** Data under study **
__________________________________________________
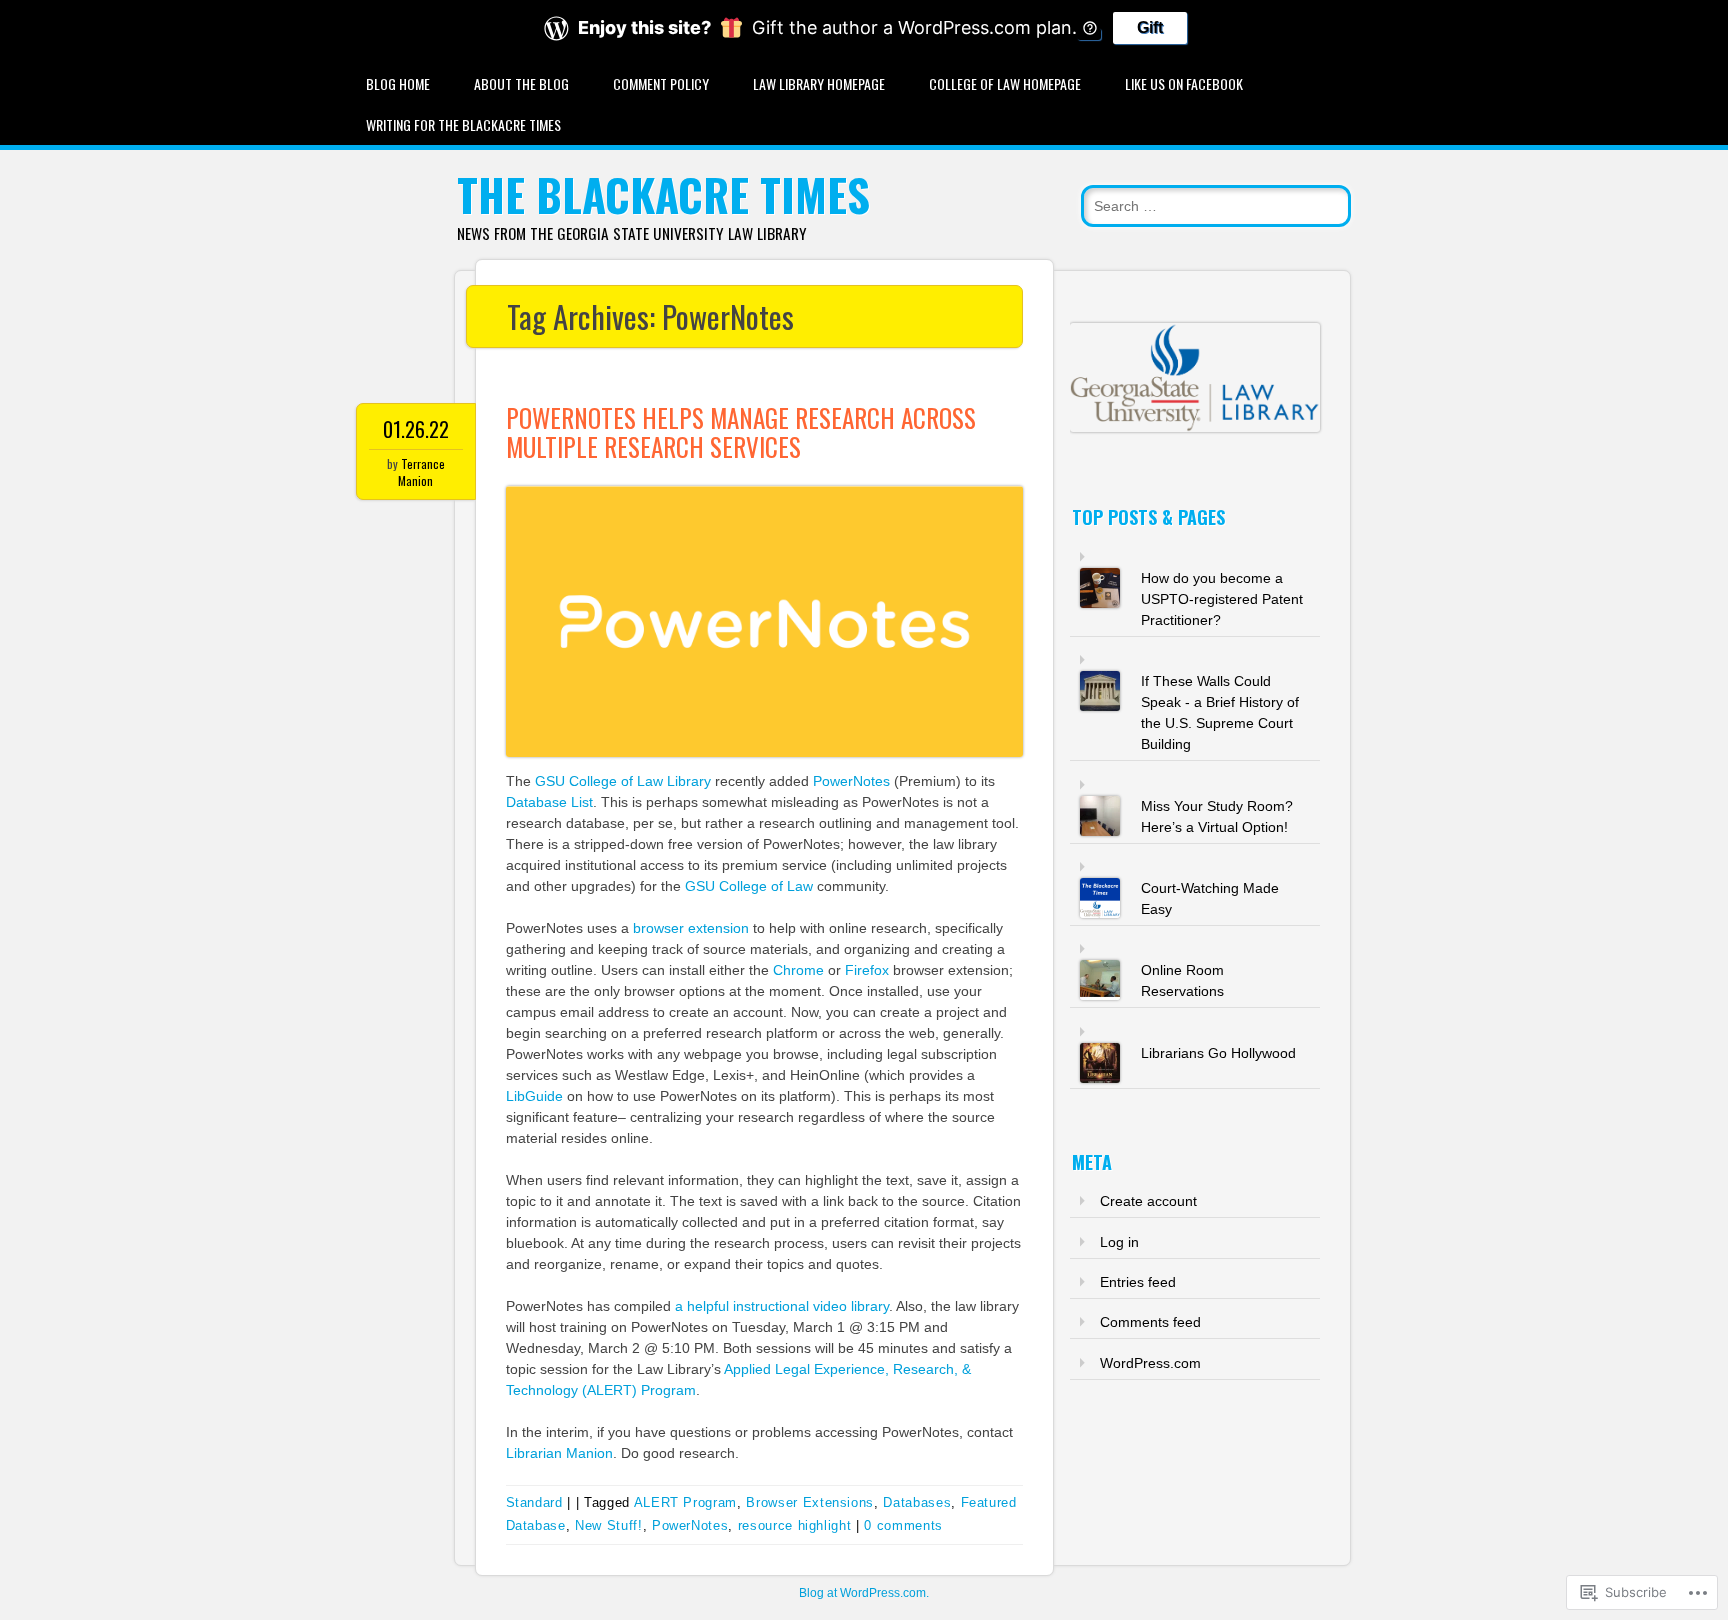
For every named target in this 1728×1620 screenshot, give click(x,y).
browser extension (691, 928)
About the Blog (521, 83)
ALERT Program (685, 1502)
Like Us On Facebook (1184, 83)
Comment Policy (661, 83)
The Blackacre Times (663, 194)
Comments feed (1150, 1322)
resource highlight (795, 1525)
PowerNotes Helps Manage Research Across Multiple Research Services (741, 432)
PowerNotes (851, 781)
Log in (1119, 1242)
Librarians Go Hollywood (1218, 1053)
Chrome (798, 970)
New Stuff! (609, 1525)
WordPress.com (1150, 1363)
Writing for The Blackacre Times (463, 124)
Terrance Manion (421, 472)
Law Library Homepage (819, 83)
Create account (1148, 1201)
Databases (917, 1502)
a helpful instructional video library (782, 1306)
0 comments (903, 1525)
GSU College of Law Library (623, 781)
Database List (549, 802)
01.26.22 (416, 429)
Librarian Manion (559, 1453)
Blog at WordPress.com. (864, 1593)
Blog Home (398, 83)
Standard (534, 1502)
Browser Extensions (810, 1502)
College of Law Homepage (1005, 83)
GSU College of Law (749, 886)
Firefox (867, 970)
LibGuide (534, 1096)
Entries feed (1138, 1282)
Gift (1150, 27)
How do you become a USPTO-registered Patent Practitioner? (1222, 599)
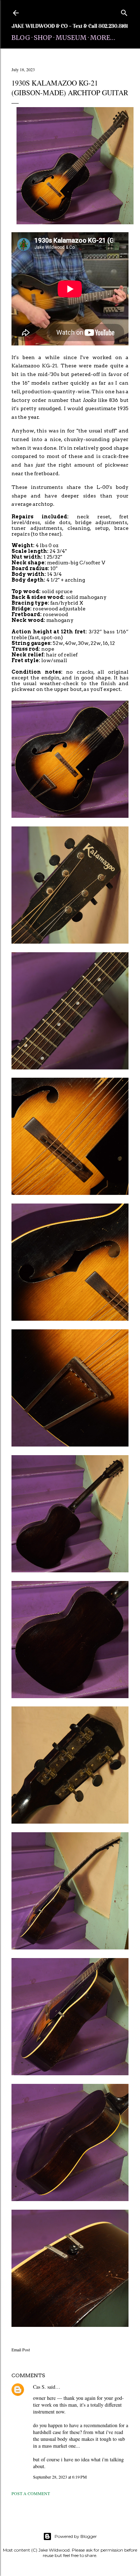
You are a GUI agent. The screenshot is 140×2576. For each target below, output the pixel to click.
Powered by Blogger (76, 2536)
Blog (20, 37)
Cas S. (39, 2386)
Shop (43, 37)
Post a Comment (30, 2493)
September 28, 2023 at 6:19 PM (60, 2477)
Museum (71, 37)
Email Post (20, 2349)
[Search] (124, 11)
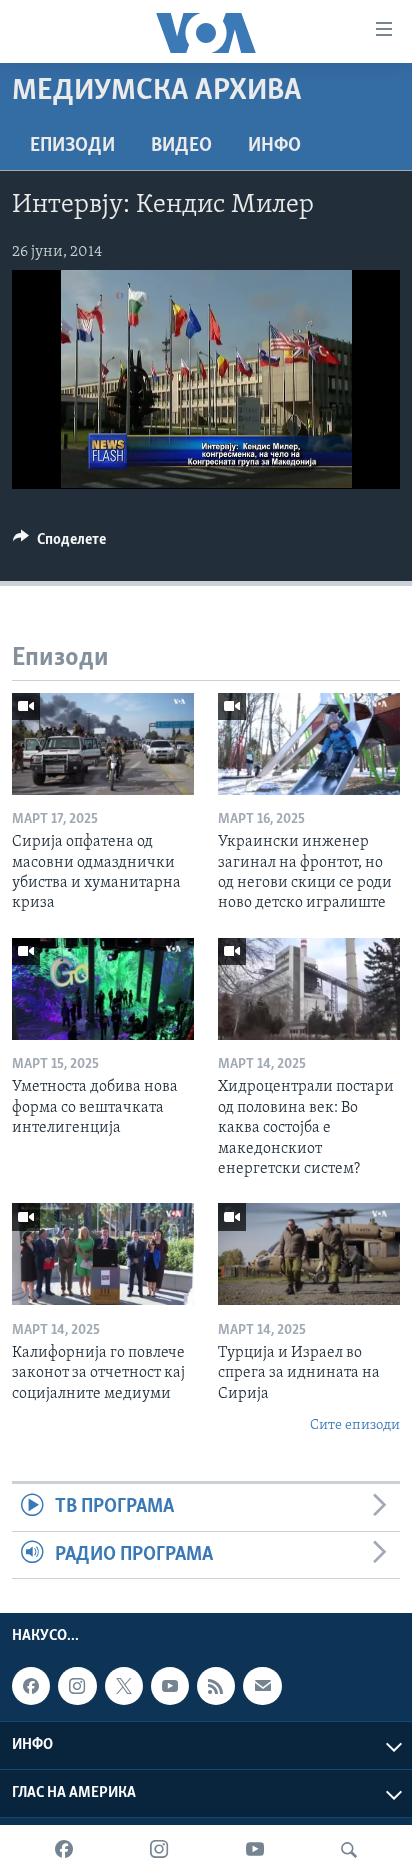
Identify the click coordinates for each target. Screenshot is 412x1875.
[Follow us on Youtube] (170, 1686)
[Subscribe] (262, 1686)
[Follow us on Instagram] (77, 1686)
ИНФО (274, 146)
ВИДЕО (181, 146)
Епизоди (72, 146)
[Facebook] (64, 1850)
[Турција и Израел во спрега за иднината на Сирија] (309, 1254)
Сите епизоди (355, 1425)
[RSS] (216, 1686)
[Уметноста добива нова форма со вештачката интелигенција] (103, 989)
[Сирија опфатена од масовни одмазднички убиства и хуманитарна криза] (103, 744)
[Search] (349, 1850)
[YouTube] (255, 1850)
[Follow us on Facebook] (31, 1686)
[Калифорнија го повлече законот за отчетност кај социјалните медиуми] (103, 1254)
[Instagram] (159, 1850)
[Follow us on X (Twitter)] (124, 1686)
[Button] (59, 544)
__________________________________________________
** Instructions to follow **
Of all the entries above, retype exactly the lines from the line with "WordPress.com (1150, 1363)" to the line with "0 comments (903, 1525)", both included, and no others.

** Written answer **
WordPress.com (1150, 1363)
Writing for The Blackacre Times (463, 124)
Terrance Manion (421, 472)
Law Library Homepage (819, 83)
Create account (1148, 1201)
Databases (917, 1502)
a helpful instructional video library (782, 1306)
0 comments (903, 1525)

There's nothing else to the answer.